Many things have been in full swing since about Labor Day.
Football, school, “The Apprentice” and the Oak-hill corruption case.
Would you have bet in September that of the four, you’d be most shut out of the largest corruption case in years involving four government officials and one of the richest families in the Valley?
The hardest tickets to get in the Valley are 50-yard-line seats at a Steelers game, and those would have been easier to come by than learning about this vital Mahoning County case.
This week, visiting Judge William Wolff reversed his decision from September to seal vital records in the case until he could review them.
The reversal this week made for interesting news in many ways — especially how The Vindicator was part of that news.
Most important to know is that you had stories to read and watch about Oakhill because of us and 21 WFMJ-TV. We were the only media companies to pursue a correction of the court process.
Mind you, all Valley media reported on the records’ being closed in September, and all Valley media reported on the records’ being opened this week (And all media were cordial enough in those reports to note it was our lawyer at work opening the files).
But no other media invested the wisdom or the wallet to get the records opened.
In some of the most critical decisions in life, people often don’t back up their wants with their wallets.
Americans will say they despise products from China and overseas, yet Wal-mart — laden with overseas products — has few empty parking lots in America.
Some Valley residents will say they tire of the Cafaros and their clout. But the Eastwood Mall registers ring up regardless.
So bucking up is easier said than done. My bosses — owners of WFMJ and The Vindicator — thought this was important for the Valley to see proceedings as they happened. And that should not go unmentioned.
So what did we see this week? Well that was interesting too — especially in how The Vindicator was painted.
I was caught off-guard by the painting in court records of this clandestine, Holiday Inn meeting between The Vindicator and county officials. I was at that meeting — it was Bertram de Souza and me, to be exact.
Had I known that three years later, it would be such a storied event, I would have posed for photos and swiped a towel.
It was not clandestine. It was Paul Gains and George Tablack. They’re a different breed, to say it politely. I had no idea why they wanted to meet there.
But I was new in town; it was a news source meeting like 200 others I have in a year; and I was told that Holiday Inn has the best free mint-swirl candies. So I’m in.
In fact, it was so unclandestine of a meeting, that a few days later, we met with Commissioner John McNally to hear his side of the claims.

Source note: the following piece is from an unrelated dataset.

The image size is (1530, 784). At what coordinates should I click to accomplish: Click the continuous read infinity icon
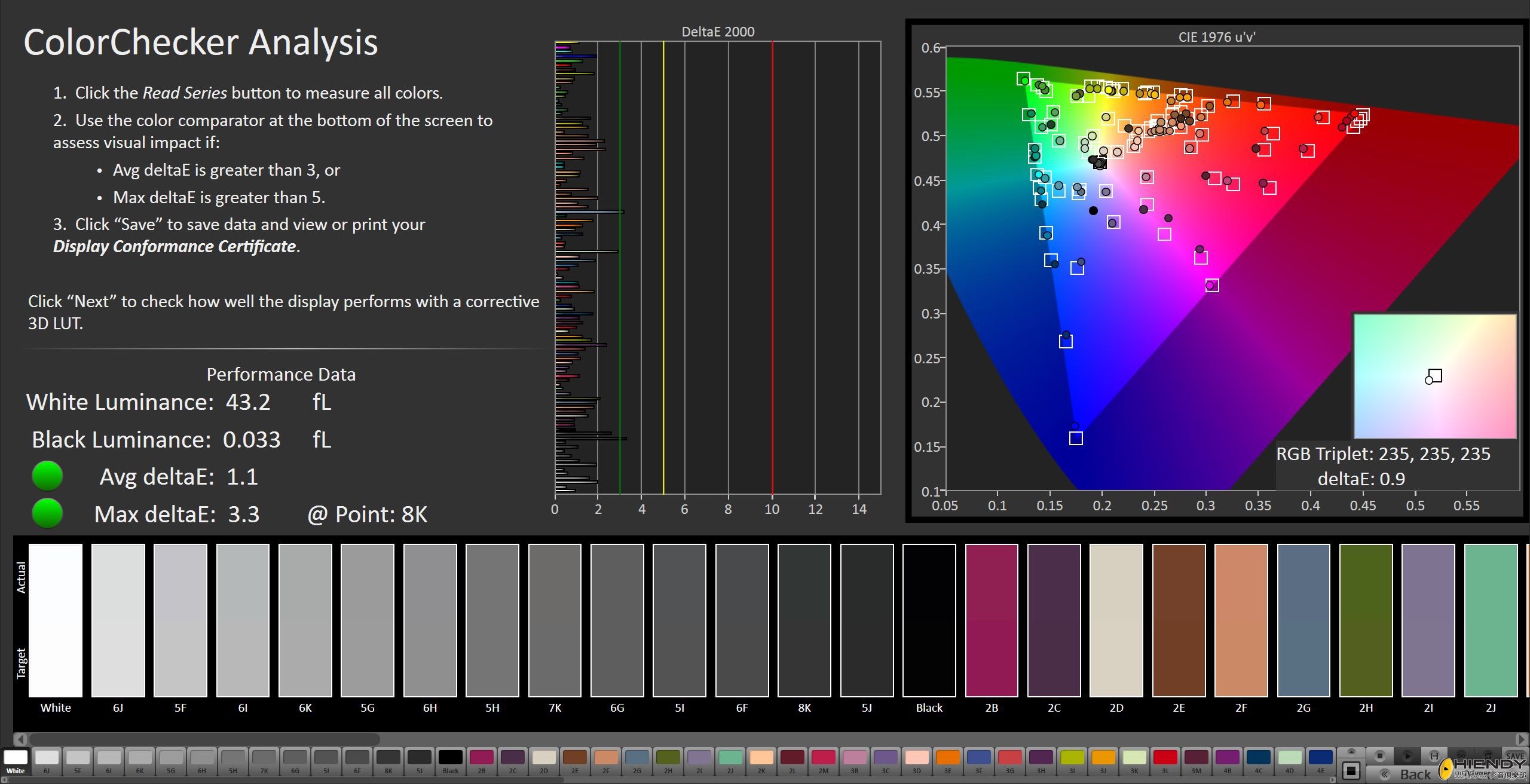1461,755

Other charges from the defense lawyers come off snarky and chippy. But most of it, I suppose, is proper lawyer posturing.
The most ironic of it, upon reflection, is this:
In one of the many motions we could finally read this week, a lawyer sniffs his nose at us: “The Vindicator’s claim that it represents the ‘public’ may be wishful thinking on its part, at best.”
That was in regard to county Auditor Mike Sciortino’s 60-percent showing at the polls in November despite a Vindy editorial that recommended he not be re-elected due to this trial.
I, personally, have no problem with Sciortino, and my view will not change unless he’s proved guilty. But, child please ...
Perhaps his 60-percentage showing is also due in part to blocking the public from details of the trial in the two months leading up to the election. We still have yet to be allowed to read the specific allegations about him in the bill of particular that could be shared as early as this week.
And that he got 60 percent in spite of us can also make one wonder:
Why the heck did so many lawyers plead with a judge to block us in the first place?